Título: Bolívia estuda novo traçado para rodovia
Autor: Murakawa,Fabio
Fonte: Valor Econômico, 24/10/2011, Internacional, p. A8

O governo boliviano e a construtora brasileira OAS já estudam um trajeto alternativo para uma rodovia financiada pelo Brasil no país vizinho, depois que o presidente Evo Morales perdeu a queda-de-braço que travou por mais de dois meses com indígenas amazônicos. Preocupados com o avanço de cocaleiros e colonos, os nativos se recusam a permitir que a obra atravesse seu território.

Foi o desfecho de uma batalha que começou em 15 de agosto, quando os índios iniciaram uma marcha de mais de 500 km até a capital, La Paz, para protestar. No meio do caminho, o governo enviou onze diferentes comissões para dialogar com os manifestantes, que só aceitaram sentar-se à mesa na sexta-feira, com o presidente e no palácio presidencial. Saíram de lá vitoriosos.

Pressionado por uma comissão de 20 indígenas dentro do Palácio Quemado - e por outros milhares nas ruas de La Paz -, Morales anunciou que a estrada "ou qualquer outra não atravessará o Território Indígena Parque Nacional Isiboro Sécure" (Tipnis). Ele prometeu colocar essa garantia no trecho da lei que permitiu a execução da rodovia. O vice-presidente Álvaro García Linera, também presidente do Congresso, convocou para hoje uma sessão legislativa para executar as mudanças ditadas por Morales.

O recuo, no entanto, exigirá um novo projeto para a obra, orçada em US$ 415 milhões, dos quais US$ 332 milhões seriam financiados pelo BNDES (Banco Nacional de Desenvolvimento Econômico e Social). A alteração da lei e do traçado da rodovia terá impacto no preço da obra, no prazo de entrega e, possivelmente, e no valor do financiamento brasileiro, segundo fontes. "Isso muda toda a equação e todos os prazos. Novos estudos técnicos terão que ser feitos e, se houver um aumento de mais de 25% no custo da obra, vai ser preciso fazer outra licitação", disse ao Valor uma fonte do governo brasileiro.

Representantes da OAS e dos governos boliviano e brasileiro já vinham dialogando sobre a possibilidade de alteração do trecho 2 da rodovia, o qual cruza o Tipnis, enquanto a marcha avançava apontando, entre outras coisas, "interesses imperialistas do Brasil" por trás da obra.

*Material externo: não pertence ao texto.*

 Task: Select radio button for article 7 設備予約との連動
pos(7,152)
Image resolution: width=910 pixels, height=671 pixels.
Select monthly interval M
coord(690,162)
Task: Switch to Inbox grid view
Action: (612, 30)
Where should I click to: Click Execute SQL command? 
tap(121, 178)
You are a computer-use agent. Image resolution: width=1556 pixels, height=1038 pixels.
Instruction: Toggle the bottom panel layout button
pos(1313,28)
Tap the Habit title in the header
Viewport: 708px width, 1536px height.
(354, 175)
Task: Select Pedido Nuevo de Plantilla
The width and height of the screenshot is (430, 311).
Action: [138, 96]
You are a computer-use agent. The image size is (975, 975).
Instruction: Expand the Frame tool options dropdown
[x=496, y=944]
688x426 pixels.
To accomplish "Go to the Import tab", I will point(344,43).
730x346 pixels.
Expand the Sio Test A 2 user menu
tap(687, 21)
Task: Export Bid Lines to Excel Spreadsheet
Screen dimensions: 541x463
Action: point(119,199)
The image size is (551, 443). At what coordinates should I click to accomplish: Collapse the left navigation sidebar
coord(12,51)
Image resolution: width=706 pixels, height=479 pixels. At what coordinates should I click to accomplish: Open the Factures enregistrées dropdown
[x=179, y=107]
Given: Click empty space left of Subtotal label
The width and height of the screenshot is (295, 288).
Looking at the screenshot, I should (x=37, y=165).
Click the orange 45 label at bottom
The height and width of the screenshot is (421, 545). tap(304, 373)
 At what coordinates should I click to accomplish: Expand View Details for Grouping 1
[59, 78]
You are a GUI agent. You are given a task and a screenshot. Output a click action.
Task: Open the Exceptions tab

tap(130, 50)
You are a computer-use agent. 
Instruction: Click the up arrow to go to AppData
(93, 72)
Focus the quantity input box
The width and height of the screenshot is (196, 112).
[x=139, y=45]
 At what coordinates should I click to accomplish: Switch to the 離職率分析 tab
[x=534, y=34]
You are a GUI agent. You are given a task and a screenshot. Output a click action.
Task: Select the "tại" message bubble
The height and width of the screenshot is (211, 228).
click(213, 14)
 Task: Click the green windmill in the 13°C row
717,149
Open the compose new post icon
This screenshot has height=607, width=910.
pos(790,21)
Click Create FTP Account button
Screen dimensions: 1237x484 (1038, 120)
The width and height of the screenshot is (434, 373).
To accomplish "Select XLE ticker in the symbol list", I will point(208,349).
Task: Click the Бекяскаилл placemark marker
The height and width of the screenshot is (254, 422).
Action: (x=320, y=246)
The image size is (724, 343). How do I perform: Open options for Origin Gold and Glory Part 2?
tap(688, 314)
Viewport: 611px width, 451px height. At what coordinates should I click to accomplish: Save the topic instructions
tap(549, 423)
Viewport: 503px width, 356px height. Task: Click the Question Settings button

Oficialmente, Brasília se manteve em silêncio, mas até o ex-presidente Luiz Inácio Lula da Silva tentou interceder quando esteve na Bolívia no fim de agosto, para participar de um evento patrocinado pela OAS. Na ocasião, Lula aconselhou Morales a adotar uma postura menos beligerante em relação aos indígenas, a quem acusava de estar a serviço de ONGs patrocinadas pelos EUA.

Mas, depois da repercussão negativa de uma violenta repressão policial aos indígenas, no dia 25 de setembro, e a consequente queda de dois ministros de Morales, ficou claro para as três partes que a mudança seria inevitável.

Augusto César Uzêda, diretor-superintendente da área internacional da OAS, disse ao Valor que o contrato firmado com a Bolívia "tem flexibilidade para alterar o traçado" e que a empresa "trabalha com qualquer possibilidade".

Segundo ele, a OAS apresentou ao governo boliviano quatro traçados alternativos para a estrada, além do original, que cruza o núcleo do Tipnis em um trecho de 70 km. Dois passam por áreas marginais do parque, mas ainda dentro dele - o que seria inviável com a alteração da lei. Os outros dois passam por fora do território, mas aumentariam o trajeto em até 200 km, disse Uzêda.

A rodovia foi idealizada para diminuir em 500 km a distância entre San Ignácio de Moxos e Villa Tunari, em Cochabamba. As obras nos trechos 1 e 3 da estrada já estão em andamento, mas eles também terão de ser modificados, caso seja confirmado o desvio. "Ainda estamos trabalhando nos extremos da rodovia. É possível fazer essas mudanças", afirmou o executivo.

"Ficamos esperando uma solução boliviana, e a solução boliviana é esta [a estrada fora do Tipnis]", disse a fonte do governo brasileiro. "Dificilmente o governo brasileiro dirá que não [se a Bolívia pedir um financiamento maior], isso teria um custo político muito alto. O Evo [Morales] se sentiria traído".

No final de setembro, em meio à polêmica em torno da repressão policial aos indígenas, o BNDES afirmou não ter realizado ainda nenhum desembolso para a obra e que aguardava a definição do governo boliviano em relação ao prosseguimento do projeto.

A eventual necessidade de uma nova licitação da rodovia, fruto de um acordo entre o então presidente Lula e Morales, também traria riscos à OAS. A construtora foi a única empresa a participar da licitação da obra, em 2008. No ano seguinte, o projeto foi alvo de uma investigação da Controladoria-Geral da Bolívia por superfaturamento e favorecimento. "No caso de uma nova licitação, outras empresas poderão concorrer, e desta vez o processo começará sob todos os holofotes da mídia e da oposição a Morales", disse a fonte do governo brasileiro.